The boat docked in front of a small bar and restaurant 40 minutes later. The archipelago is comprised of three mountainous islands, the two northernmost joined together by a sandy bar and jagged rocks. Playa de Rodas, which the Guardian UK called “The Most Beautiful Beach in the World” the year earlier, was nestled between the two, idyllic and blocked from the harsh atlantic waters on the other side of the islands.

Not three minutes after we’d waded from the boat onto dry land, we’d already stripped off all of our clothes. Out came the towels and reading material, the plastic bottles of tinto de verano and all of my qualms about having gone to the beach in the first place.

We spent the rest of the day exploring smaller, beaches tucked away in small, rocky coves and paths that lead up the crags and to clandestine lighthouses. The crescent of white sand was dotted with colorful umbrellas and beach babies, while the bay was full of small yachts bobbing gently against the tide. The squalls off the Atlantic are broken up over the craggy rocks, meaning we had a day of glittering sunshine and occasional breezes.

My phone rang. The campsite had been calling me all day, but our lack of a tent meant we were going to have to slip in after the sunset and find a bar spot of land in between the packed-in tents and call it a night. While we watched the sun sink down behind the ocean, I hatched a plan.

We walked over to the bar on the island, ordered two beers and a plate of fried squid legs and I asked to speak to the owner. I explained that we had been robbed when we fell asleep on the train, and that our tent has been stolen. He told us there were no physical structures on the island, save the bar/supermarket, the lighthouses and the park warden’s cabin. He promised to try and find a few blankets.

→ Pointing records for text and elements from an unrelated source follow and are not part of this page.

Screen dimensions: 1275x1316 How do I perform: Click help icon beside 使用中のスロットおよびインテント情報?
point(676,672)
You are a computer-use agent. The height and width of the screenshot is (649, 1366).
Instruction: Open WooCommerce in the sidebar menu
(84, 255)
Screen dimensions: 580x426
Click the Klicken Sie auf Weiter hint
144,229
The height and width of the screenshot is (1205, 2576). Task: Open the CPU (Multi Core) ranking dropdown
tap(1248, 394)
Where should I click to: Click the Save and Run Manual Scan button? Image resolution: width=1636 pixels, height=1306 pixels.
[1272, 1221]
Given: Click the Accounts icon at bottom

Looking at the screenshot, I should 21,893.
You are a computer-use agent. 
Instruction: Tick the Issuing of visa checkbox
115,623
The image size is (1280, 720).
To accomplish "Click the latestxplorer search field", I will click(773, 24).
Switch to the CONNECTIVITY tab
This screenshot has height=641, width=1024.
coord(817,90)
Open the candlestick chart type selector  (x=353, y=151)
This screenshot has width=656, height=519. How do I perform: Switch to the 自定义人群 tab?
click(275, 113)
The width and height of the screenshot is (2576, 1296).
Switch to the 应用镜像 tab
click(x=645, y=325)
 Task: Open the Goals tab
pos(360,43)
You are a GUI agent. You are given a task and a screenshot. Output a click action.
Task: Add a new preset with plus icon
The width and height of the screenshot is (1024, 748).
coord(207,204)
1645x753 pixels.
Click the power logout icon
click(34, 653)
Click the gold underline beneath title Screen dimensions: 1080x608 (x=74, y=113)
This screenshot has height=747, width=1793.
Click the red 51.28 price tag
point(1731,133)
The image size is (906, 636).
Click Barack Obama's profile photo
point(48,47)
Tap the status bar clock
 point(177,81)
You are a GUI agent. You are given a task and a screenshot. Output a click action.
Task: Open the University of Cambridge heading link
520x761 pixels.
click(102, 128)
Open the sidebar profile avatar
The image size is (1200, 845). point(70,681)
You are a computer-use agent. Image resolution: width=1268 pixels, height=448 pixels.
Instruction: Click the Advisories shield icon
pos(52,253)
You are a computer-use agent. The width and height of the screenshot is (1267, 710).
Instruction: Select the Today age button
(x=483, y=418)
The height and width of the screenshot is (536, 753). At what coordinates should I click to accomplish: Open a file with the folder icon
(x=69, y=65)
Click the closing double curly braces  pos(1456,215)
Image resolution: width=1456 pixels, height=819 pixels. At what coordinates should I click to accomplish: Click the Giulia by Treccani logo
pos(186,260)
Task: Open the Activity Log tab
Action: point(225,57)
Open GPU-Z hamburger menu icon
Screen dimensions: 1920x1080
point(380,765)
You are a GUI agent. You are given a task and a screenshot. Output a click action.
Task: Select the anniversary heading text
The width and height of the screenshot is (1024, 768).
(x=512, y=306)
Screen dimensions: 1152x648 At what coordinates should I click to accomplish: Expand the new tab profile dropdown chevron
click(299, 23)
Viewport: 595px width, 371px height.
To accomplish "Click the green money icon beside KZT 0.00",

Julie and I huddled together for warmth, splitting the last few sips of wine as we sat on a park bench, the lights from Vigo shimmering on the water. A voice came from behind us.

“Are you the girls who had their tent stolen?”

Turns out, the owner of the bar mentioned to the owners of the camping that we were the delinquents who hadn’t checked into the camping that afternoon. They sent their son to hunt us down. I figured we’d be facing some sort of fine, but the boy whose name but not sculpted biceps has long been forgotten invited us to his tent. Sunburnt and with sore muscles, Biceps had a tent with two rooms and a queen-sized bed for the two of us.

The following morning, we woke up with Biceps, who was off to man the camping himself. We unzipped the screen, letting the light breeze in as our bare feet dangled over the end of the mattress. The rest of our day was filled with hiking, random rendezvous with other sevillanos and a shaky ride back to the mainland, leaving behind the gorgeous stretch of beach.

If you go: The Islas Cies can only be reached by boat from Vigo, Cangas or Baiona. Prices and hours will vary, so confirm online. There’s just one place to stay overnight, the Camping Islas Cies (7,90 adults, 8,50 per tent). Reservations should be made before reaching the island through telephone or the website, and the campsite is open from March 1. There are basic facilities for washing up, a small supermarket and a restaurant, but anything you take onto the island must also be carried off.

This is my entry to the March 2013 Carnival of Europe hosted by DJ Yabis of  Dream Euro Trip with the theme “Beaches.”